My favourite Buffy scene is that time Buffy swandove off some scaffolding and died to save the world (a lot). I remember that when this happened I didn’t exactly know how TV worked yet and believed for a solid ten minutes after watching the episode, that this might actually be the series finale of Buffy the Vampire Slayer - surprise!
I was in bits. I was snotty, snivelly, wet, sobbed, tissuey pieces of human. And still whenever I listen to the score from the scene I feel kind of like I might be going to vomit (in the best possible way). I watched the scene over and over on my VHS tape and tried to process what had happened, because even though after going online I realized that the show would be back and that therefore Buffy would be back… it still seemed inconceivable that it had happened. That she had died and been buried. That she could be gone.
I guess even though I knew it wouldn’t be permanent it still felt permanent, which might have something to do with the fact that I over-identified frighteningly with every character on this show, and so their little faces when they took in the sight of Buffy, appropriately and unrealistically pristine in her actually-dead-ness… I cried for them. I felt what they felt. I knew how much they loved that girl because I loved her too.
And because I was over-identifying with Buffy herself more than anybody else… I felt how much she needed this. I felt how much it mattered to her to be allowed, finally, to just die.
Because she had a reason, finally. She had a really good reason to die. And as long as she didn’t think about how many years it might be till Faith died and another slayer was called, she could tell herself it was allowed. She was allowed to lay down her arms. She was allowed to quit. She had to tell herself that.
It hit me hard as she turned slowly and as we flashed back to It’s just like mine, and Because it’s always got to be blood, and Death is your gift: just how much Buffy loved Dawn and just how badly she needed her to be okay.
I know a lot of people complained about Dawn being added to the cast, but honestly, I never had a problem with her. Like. At all. She didn’t irritate me once? And I loved her chemistry with Buffy and just the way she livened things up and had us WTFing all over the place. But when we found out where she came from, when we saw how little that mattered to Buffy or Joyce or anybody… that was the part that really stunned me with its beauty.
Buffy loved Dawn. Like a sister. Like more than a sister. She was a part of her. Dawn, in Buffy’s lit-up eyes, in that moment when she realized she had found an escape hatch, was the part of Buffy herself that she could save. Without fighting anymore. Without struggling. Without hurting. She would die. Dawn would live. Nothing else mattered.

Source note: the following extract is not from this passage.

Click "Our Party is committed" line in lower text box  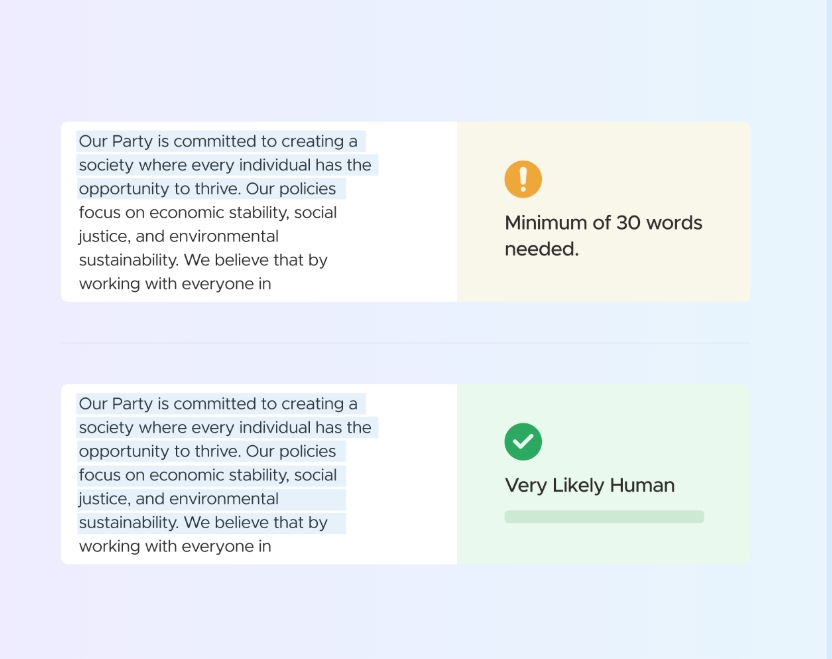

And honestly, you guys, honestly.
That voiceover? I will never not hear the patterns of it in my head when I think of this scene. I will never not be floored by the soft, solid tone of Buffy’s voice - by the perfect length of her pauses - by Tell Giles I… Tell Giles I figured it out. Never. And Sarah Michelle Gellar’s face is just fucking unbelievable. Someone tell me how this girl didn’t get an Emmy for playing Buffy Summers when she’s standing on scaffolding contemplating her death and looking like that about it. The fragility, the deep-down peace, the hoped hopelessness, the sense that finally, for once - forever - for all time - everything is falling into place. And I’m okay. All of that is on Sarah Michelle Gellar’s face. And I’m pretty sure that till the day I die I will be able to close my eyes and picture it: the face, the moment - the scene that proved television could be an earth-shattering thing.
I made several people who had never seen Buffy before including my mother watch this scene right after it aired, because I was that convinced it would change their lives. It didn’t. I knew it wouldn’t. I knew I would just get funny looks and shrugs and okay, sure, it’s a teen show about vampires though? And yet I still made them watch it (my mother twice, even as she began to “worry”). Which is a testament to just how ridiculous it made me.
How ridiculous it still, to this day, makes me.
Dawn, the hardest thing in this world is to live in it. Be brave. Live. For me.
Excuse me while I sob up the insides of my toes. Because of this scene. Because of the fact that I am not Joss Whedon.
People who don’t love BUFFY and don’t think this show is honestly one of the most brilliant things ever created can go sit in a corner and never enjoy a single moment in their life again. Don’t complain, you brought it upon yourself. Now go.